I don’t disagree with you, Monica. I guess the thrust of my point is that the storyline sets up a pretty clear cut hero and villain, and because it just so happens that the hero looks “alien” and the villain looks not just “human” but “American”, some have seen fit complain that the movie is bashing American soldiers in a time of war. Yet, if we take a movie like Independence Day, can we really say that the motivations of the invading aliens are different from those of the humans in Avatar? If it’s right for the humans in Independence Day to fight the alien invaders who want to take their (our) resources, is it not also right for the N’Avi to fight the humans who want to do the same? I know that the ID aliens didn’t try to buy us off, so it weakens the comparison a little, but I think the point remains.
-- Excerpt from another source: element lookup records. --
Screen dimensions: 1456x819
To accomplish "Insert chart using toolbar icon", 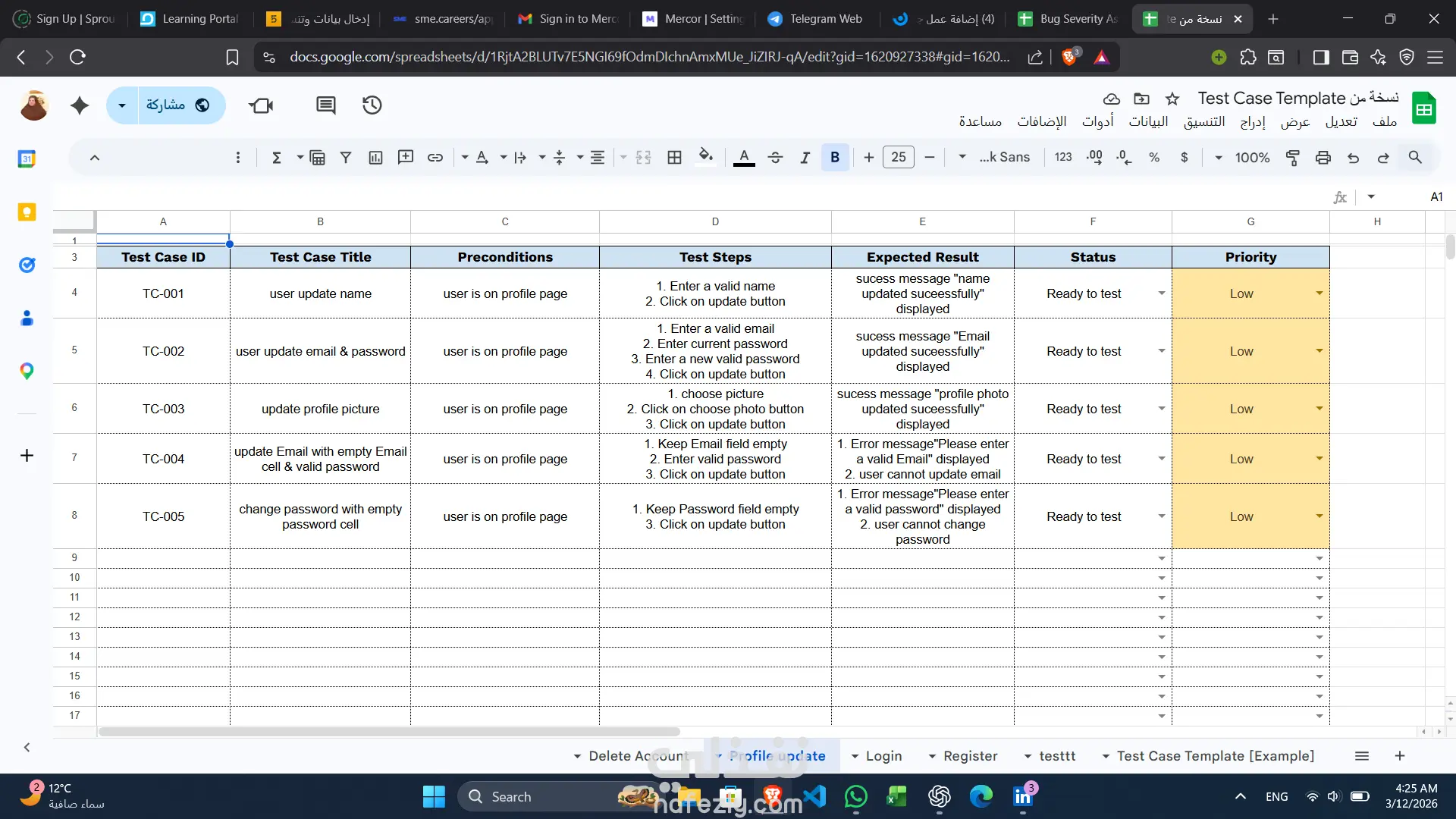I will (375, 157).
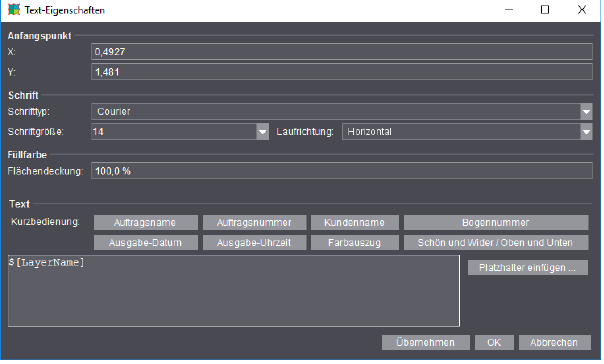Screen dimensions: 604x364
Task: Open the Schrifttyp Courier dropdown
Action: (341, 112)
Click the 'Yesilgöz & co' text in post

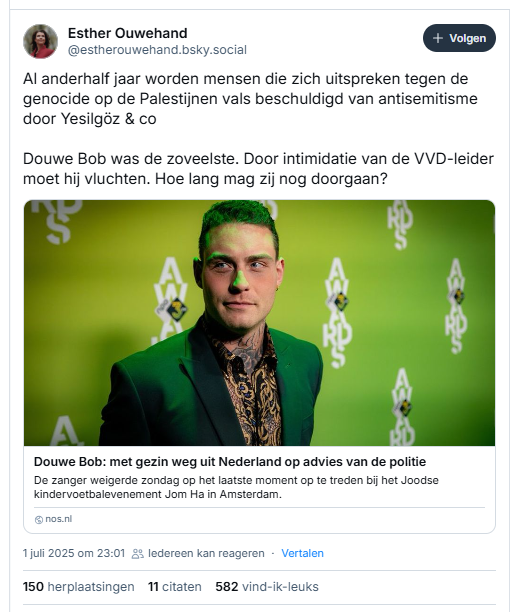pos(108,119)
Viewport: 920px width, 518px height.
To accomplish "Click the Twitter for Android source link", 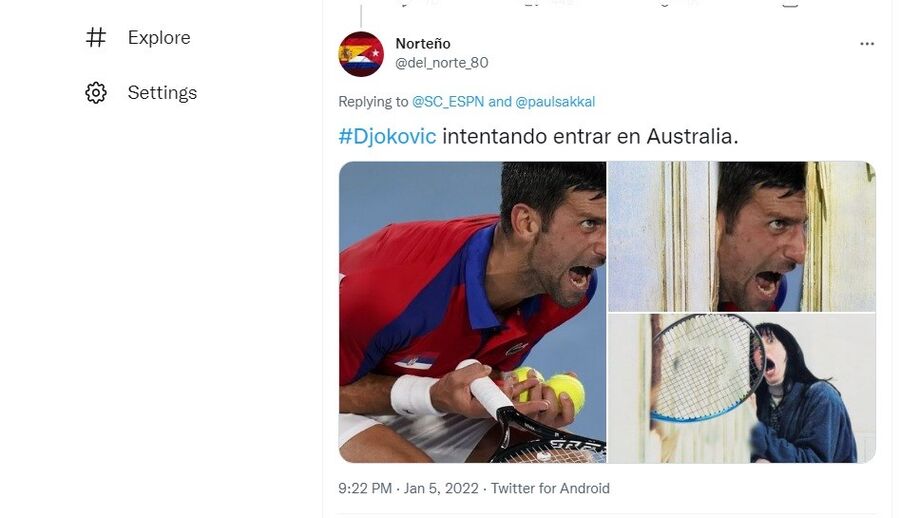I will pos(550,488).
I haven’t heard the “anti-American” arguments about the movie, but here’s another guess.
The story is pretty clearly analogous to American expansion at the expense of indigenous people. It doesn’t take any imagination to see the N’avi as Indians and the mercs as American troops. Audiences then find themselves cheering for the N’avi and rooting against the mercs, all the while finding internal struggle with the bold connections to our own history. The American soldiers that they are rooting against are historical tools of a nation that forcibly removed people from their homes in order to claim land. Rather than reconcile the personal turmoil by recognizing that our country has done some things it probably oughtn’t, they turn their anger toward the storyteller that made them consider it.
Are you anti-American if you describe despicable American historical acts? Folks willing to apply “un-American” or “anti-American” or “anti-military” to something because it decries an act, person, event or attitude associated with something American are simple-minded or intentionally manipulative in their rhetoric.
I would say that it is patriotic to look at our national sins through the lens of truth. That’s how we learn to deal with historical realities like the genocide of native Americans, slavery and segregation, McCarthyism and much more.